## SOURCE:
****************************************

Imagine 3D printing a house.

Well the concept has been demonstrated but not having heard big news it obviously means that there are still some kinks to iron out.

I have an idea that may make it practical a lot sooner, perhaps not the way it will be done always but something that might be put into practice with just a bit of putting together of parts.

Implementation

The robot

The robot would have to be reasonably robust to handle the wight of the head and the longer spans required to reach across at least half of a typical build structure. A number of building robot structures have been proposed and any could be tried. Having one that can move reasonably fast would be a benefit as the extrusion process would potentially be higher than a thixotropic paste extruding system that cannot rush the next layer. The head will also require the sock dispensing or knitting system which may start out quite heavy at the prototype stage. Perhaps the first prototype could be manually directed just by hanging from a single suspension point with a tool weight balancing spring. Then one could point and build a bit like the 3Doodler but an a massive scale.

Printing Steps

Think of combining three concepts. First a continuous tube knitting (or woven if it can be made easily) machine that can make an endless stocking. Then think of a regular sausage making machine that extrudes the mince into a tubular casing. Lastly consider that some things built with sandbags have a long life. These days houses can be built with them, they have been used in fortifications, flood and erosion embankments, and consolidation of all sorts of other earth works. When filled with a cementitious mixture (wet or dry) on wet curing stacked bags are almost as strong as a single casting.

Continuous perforated tube

A tube knitting machine is positioned to surround a nozzle say 5cm (2 inches)or more in diameter that supplies a continuous tube to be filled with the build mix.

While most tube kitting machines or open at the top allowing the thread to reach the working edge it is possible to knit around a core if the thread is supplied on a bobbin or the knitting is done in a reciprocating arrangement with 360 degrees plus 1 stitch at a time before direction is reversed, this will result in a technically irrelevant seam where the extra stitch links to the other side of the tube. The industry trend seems to be to have the needle carousel rotate with the production and the thread supply (often more than one for increased speed) to be fixed. All this has been reasonably well engineered in the continuous hose reinforcing knitting machines. They are however intended for stationary use and are not optimised for size.

The tube does not have to be perforated for it to be used in a building application but this will add a lot of layer to layer strength if a cementitions filling is used. With a sealed sand sock some form of framing will almost certainly be required to maintain stability on higher walls.

****************************************

## RECORD LIST:
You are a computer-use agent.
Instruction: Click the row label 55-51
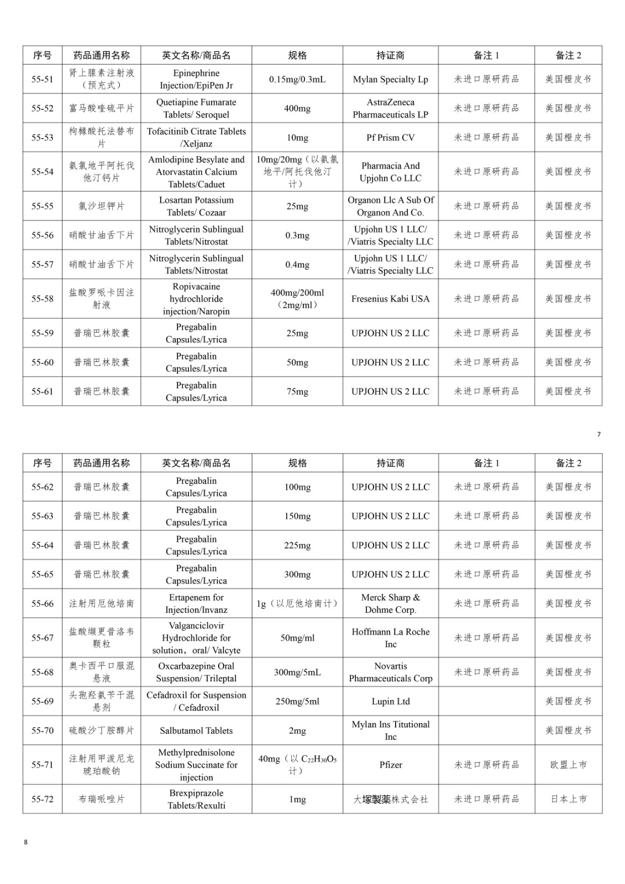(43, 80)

****************************************

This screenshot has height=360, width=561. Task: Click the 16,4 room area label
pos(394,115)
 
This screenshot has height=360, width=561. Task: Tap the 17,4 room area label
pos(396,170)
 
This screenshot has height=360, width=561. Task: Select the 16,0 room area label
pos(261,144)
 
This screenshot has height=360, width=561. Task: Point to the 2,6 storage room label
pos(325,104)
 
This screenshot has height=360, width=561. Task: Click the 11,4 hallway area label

****************************************

## DIRECTIVES:
1) Reproduce the stretch of the house-printing text from "Think of combining" through "a single casting.", swapping "sandbags" for "earthbags".
2) Carry the house-printing text forward from its final sentence.

## ANSWERS TO THE TASKS:
1)
Think of combining three concepts. First a continuous tube knitting (or woven if it can be made easily) machine that can make an endless stocking. Then think of a regular sausage making machine that extrudes the mince into a tubular casing. Lastly consider that some things built with earthbags have a long life. These days houses can be built with them, they have been used in fortifications, flood and erosion embankments, and consolidation of all sorts of other earth works. When filled with a cementitious mixture (wet or dry) on wet curing stacked bags are almost as strong as a single casting.

2)
The tube also does not need to be knitted as a tube on the spot. It could be supplied in a flat section and folded around the nozzle and sealed into a tube by stitching as needed. If it is a plastic type of material it could be heat or ultrasonically welded. It could even be formed with a solvent or RF cure adhesive or even a pressure sensitive sealing tape. The ultimate strength of the structure will not rest exclusively of the tube seam if a cementitious mix is used and if the seam is manipulated to position it under the current extruded sock it would likely provide almost the same benefits. In the same way the sock does not have to be a knitted or woven material, it could be some other perforated material that would support the mix while it settles and sets without allowing it to burst open during the build.

Finally it is quite possible that a batch process for the sock could be implemented in production (preferred for prototyping) as it may be reasonably simple to preload a nozzle with the correct length of tubing for the specific number of repeats on a specific section of wall. It would start with a closed end so take-up is guaranteed. The system could alternate between a pair of nozzles like on a microscope turret with one extruding and the other being loaded with flat coiled tubular sock. With 4 alternating nozzles on the turret it should be possible to have them in two different sizes. This would give a number of wall thickness combinations with thick and thin socks with various cavity spacing.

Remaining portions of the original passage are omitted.